(Ml 3,19-20; Sl 97[98]; 2Ts 3,7-12; Lc 21,5-19) *
1. Caminhando para o final de mais um ciclo litúrgico, o Evangelho sempre traz algum discurso sobre o fim do mundo. Dentro dessa linha de reflexão, a 2ª leitura nos comunica um fato sobre a comunidade de Tessalônica. Alguns, tiravam do discurso de Jesus uma conclusão errada.
2. Consideravam inútil preocupar-se, trabalhar ou mesmo produzir, pois tudo estava por passar ou terminar; melhor viver dia após dia, sem assumir compromissos longos, quem sabe recorrer ao mínimo para sobreviver. É a esta classe de gente que Paulo escreve e daqui encaminhamos nossa reflexão.
3. Paulo inicia a sua exortação a partir do seu próprio exemplo, pois sempre trabalhou para seu próprio sustento, era fabricante de tendas, e com seu trabalho pôde ajudar outras pessoas necessitadas. Era uma novidade o seu estilo de vida para uma época que desprezava o trabalho manual (algo de escravos).
4. Mas Paulo traz consigo uma cultura bíblica, de um Deus que trabalha, descansa e estabelece assim a lei do trabalho, não como castigo, mas parte da natureza original do ser humano. O próprio Jesus dedicou parte de sua vida entre nós ao trabalho manual e depois ao trabalho que o próprio Deus lhe confiou.
5. Assim compreendemos que o trabalho de um modo geral e em seus aspectos particulares, não compreende só a sobrevivência do indivíduo ou mesmo a sustentação de um lar; ele vale como participação à obra criadora e redentora de Deus e como serviço aos irmãos. Nossas obras nos acompanham, quer as tenhamos feitas bem ou mal...
6. Uma vida de trabalho honesto e consciente é um bem precioso diante de Deus e dos demais. É o que confere a cada pessoa a sua dignidade. Não importa tanto em que área atua, o quanto ou como o faz. Isto restabelece uma certa paridade, aquém de todas as diferenças, muitas vezes injustas e escandalosas de categorias e remunerações.
7. Há outros aspectos que envolvem o trabalho: cansaço, esforço, conflitos, que nos ligam ao aspecto negativo e de castigo mencionado no Gênesis, consequência do pecado. Não só do pecado de Adão, mas o pecado em todas as suas formas, que deriva de uma única raiz: o egoísmo.

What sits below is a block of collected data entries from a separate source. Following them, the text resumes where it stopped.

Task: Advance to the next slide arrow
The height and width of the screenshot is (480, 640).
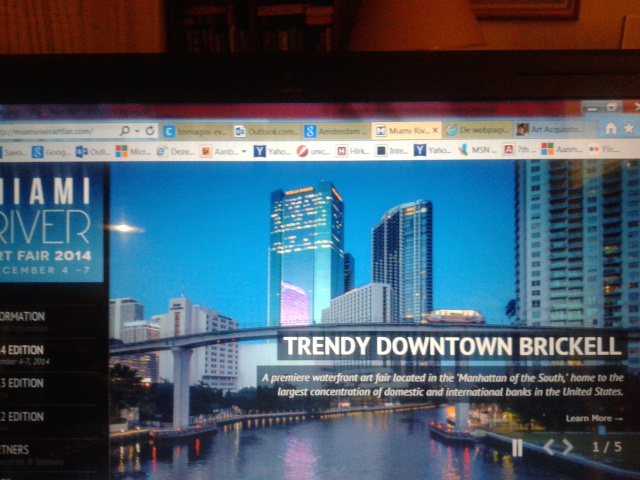Action: (x=567, y=447)
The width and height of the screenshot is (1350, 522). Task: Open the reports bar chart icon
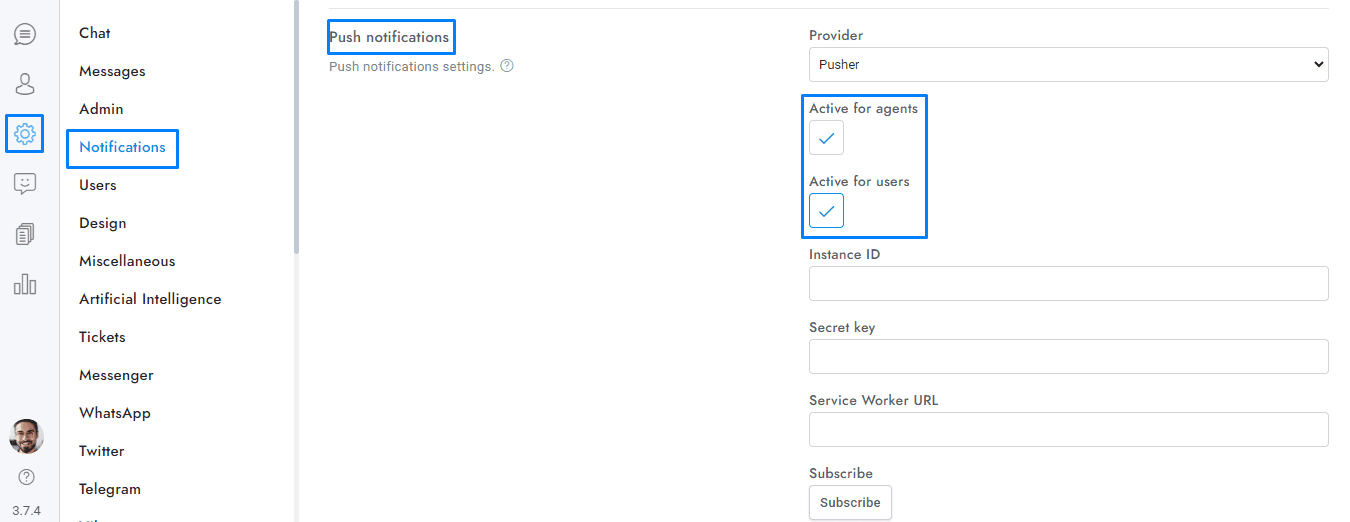click(25, 284)
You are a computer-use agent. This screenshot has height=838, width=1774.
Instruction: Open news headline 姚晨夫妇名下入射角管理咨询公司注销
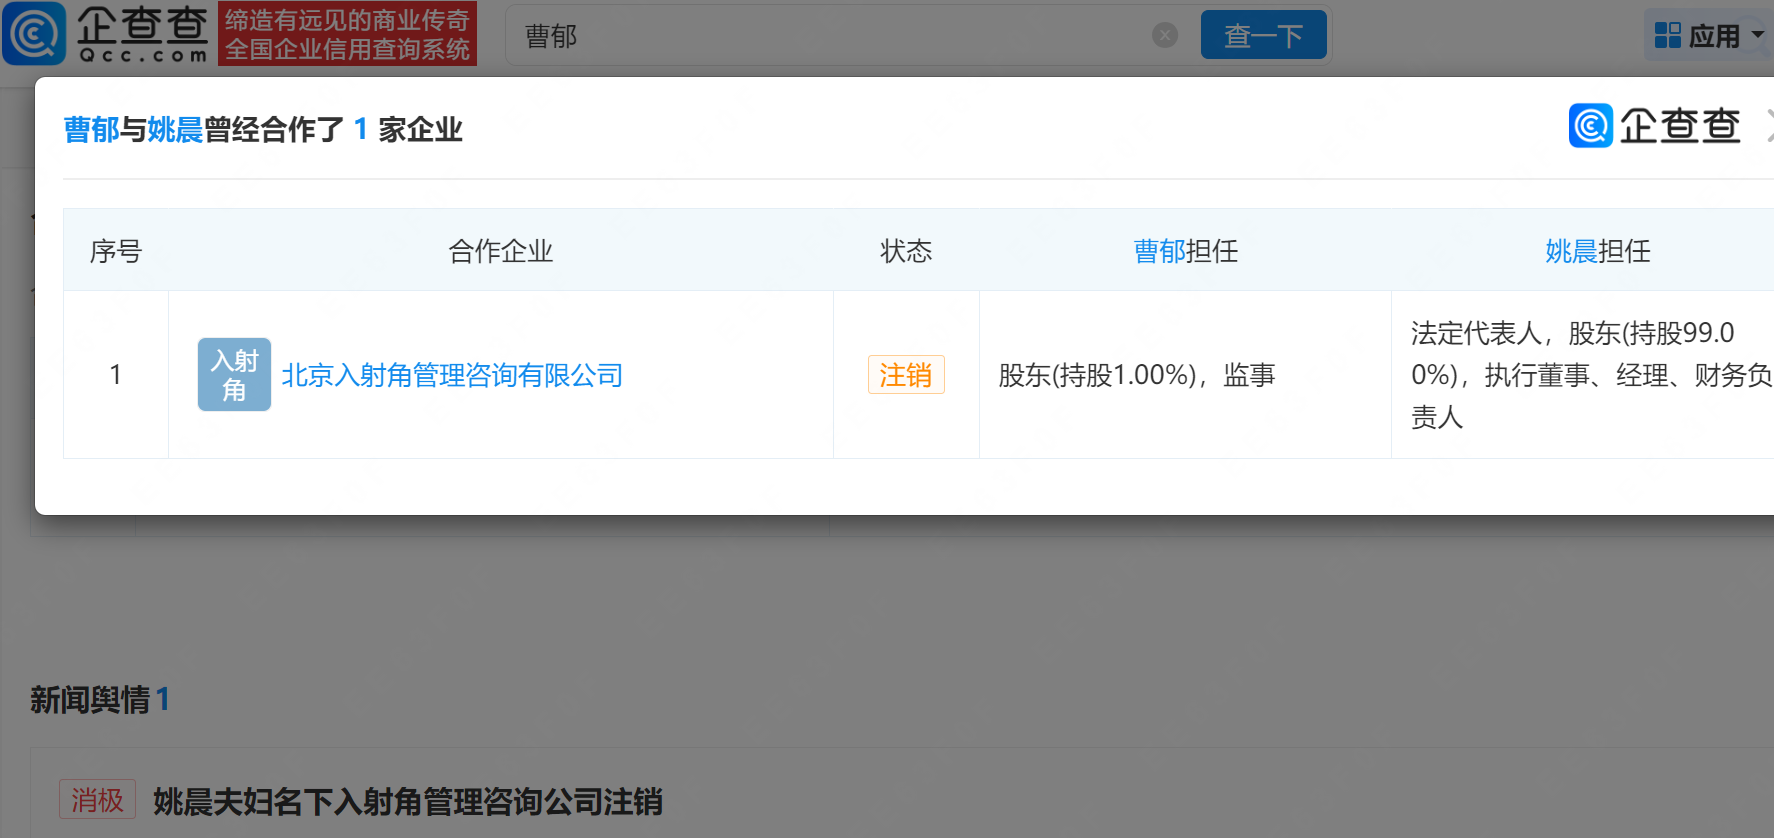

8. Dentre essas realidades negativas do trabalho, está a falta de trabalho, o desemprego, com todos os dramas que esse comporta. Ao avanço das tecnologias, novos desafios se apresentam, mesmo diminuindo o cansaço humano, novas realidades vão criando um problema enorme, cuja solução não vem na mesma velocidade.
9. Essa realidade diz respeito a todos e nos desafia na responsabilidade e solidariedade em apoiar reformas que diminuam o impacto das mudanças. Por outro lado, temos o excesso de trabalho por parte de alguns, que o transforma numa espécie de ídolo. Que ocupa todos os dias e espaços e que tem como objetivo único o dinheiro.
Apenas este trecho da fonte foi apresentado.